Cyber crime is growing. In 2011, Trustwave, the cyber security firm, performed 42% more investigations into suspected data breaches than in 2010 - largely due to a jump in sophisticated hack attacks on companies' computer systems. That is why it is so important for businesses to be aware of the risks they face online and how they can protect themselves.
Cyber criminals don't only target giant corporations like Sony Playstation. Small companies - even start-ups with only a few thousand pounds of revenue - can also be an attractive target for hackers.
That's because in the internet underworld a stolen credit card can fetch up to £10. There are criminal sites - illicit versions of online auction sites if you like - where millions of credit card details are up for sale and can change hands at the click of a mouse. Snatching a few thousand credit card details from a small firm's server, which may not have the security safeguards of big corporations' systems, starts to look attractive to a hacker.
Understand the risks
Every firm that takes payments using credit and debit cards needs to comply with the Payment Card Industry (PCI) standards on data security. When a retailer agrees to accept these cards it must sign a contract with their bank. Many may not bother to read the full agreement, but they should, as it contains a couple of clauses that are potential dynamite to your business.

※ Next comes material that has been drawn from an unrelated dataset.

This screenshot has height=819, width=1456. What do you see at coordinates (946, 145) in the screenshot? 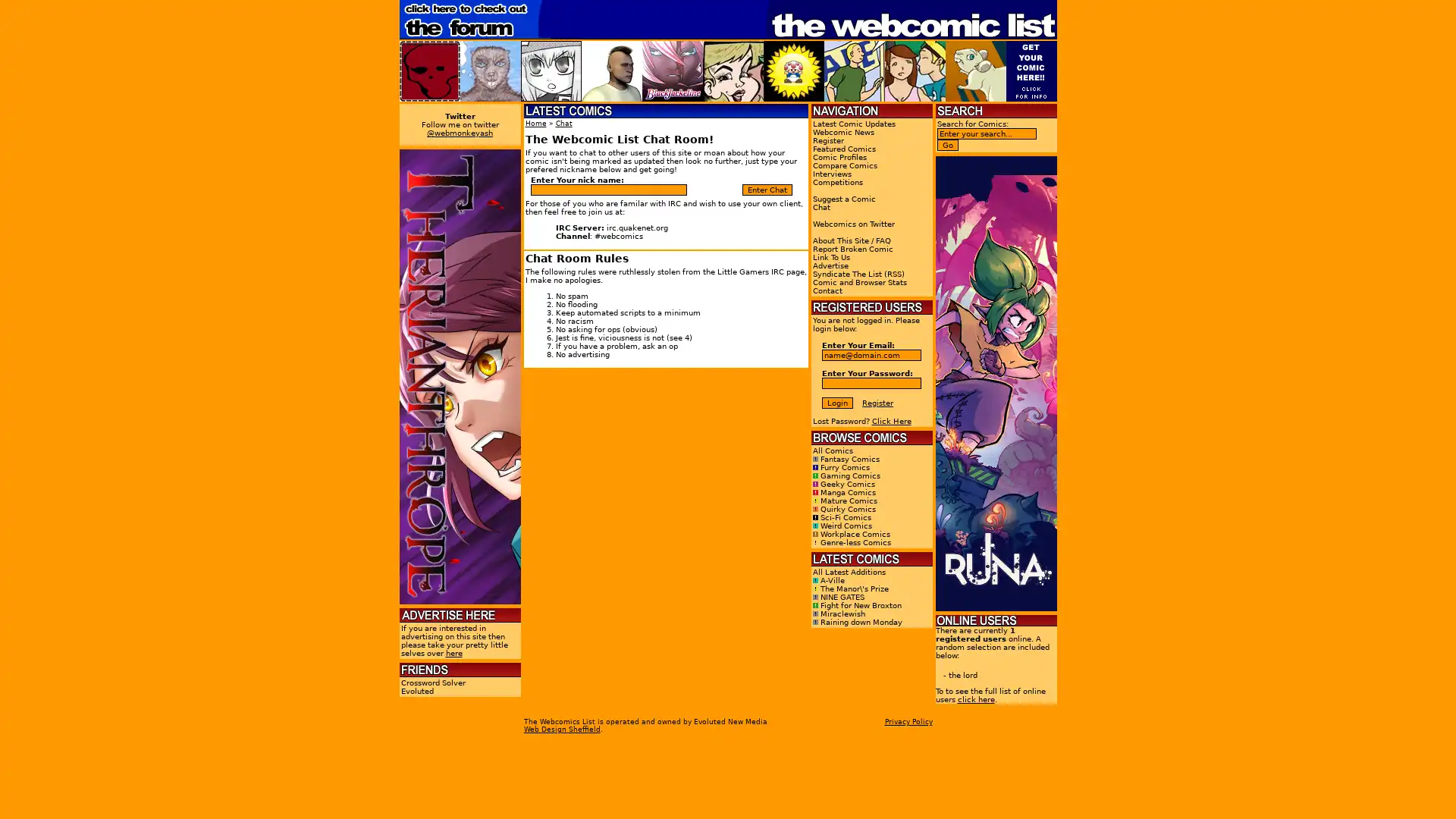
I see `Go` at bounding box center [946, 145].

If payment card data is stolen from your business, it is likely your bank will ask you to pay for a forensic analysis of what happened. This isn't cheap. Investigations start at £5,000, but I know of a company that mislaid some back-up tapes and had a bill for forensic analysis of £8 million. The trouble is many companies are operating on such thin margins that one bank told me that two-thirds of firms couldn't even afford the cost of a basic investigation.
If the investigation reveals your firm does not comply with the PCI standards then you can be liable for the cost of all the charges racked up by fraudsters on those stolen cards. TJX, the owner of TJ Maxx clothing stores in the US - the victim of a massive hack attack in 2007 - was forced to repay $40million to Visa alone in respect of the fraud on stolen payment cards.
Protect your business
A small firm can transfer this risk by holding no customer credit card details on its system. It can ask its bank to handle all payments itself, so when you go to pay you will be transferred automatically to a bank's payment site.
But that may entail a charge from the bank. It might also be impractical for a company to hold none of its customers' personal details. In which case, it's worth investing in encryption software. It's easy to use and it's safe.
You press a button and all the credit card details are encrypted. That effectively renders the data dead once it's saved onto your servers. Even if hackers steal it there isn't much they can do with that data in its encrypted form.
The online world has created a whole new marketplace and is enabling more and more entrepreneurs to make their ideas a reality. There are steps businesses can take, no matter what their size, to protect themselves from cyber criminals and get on with what they do best - driving their business.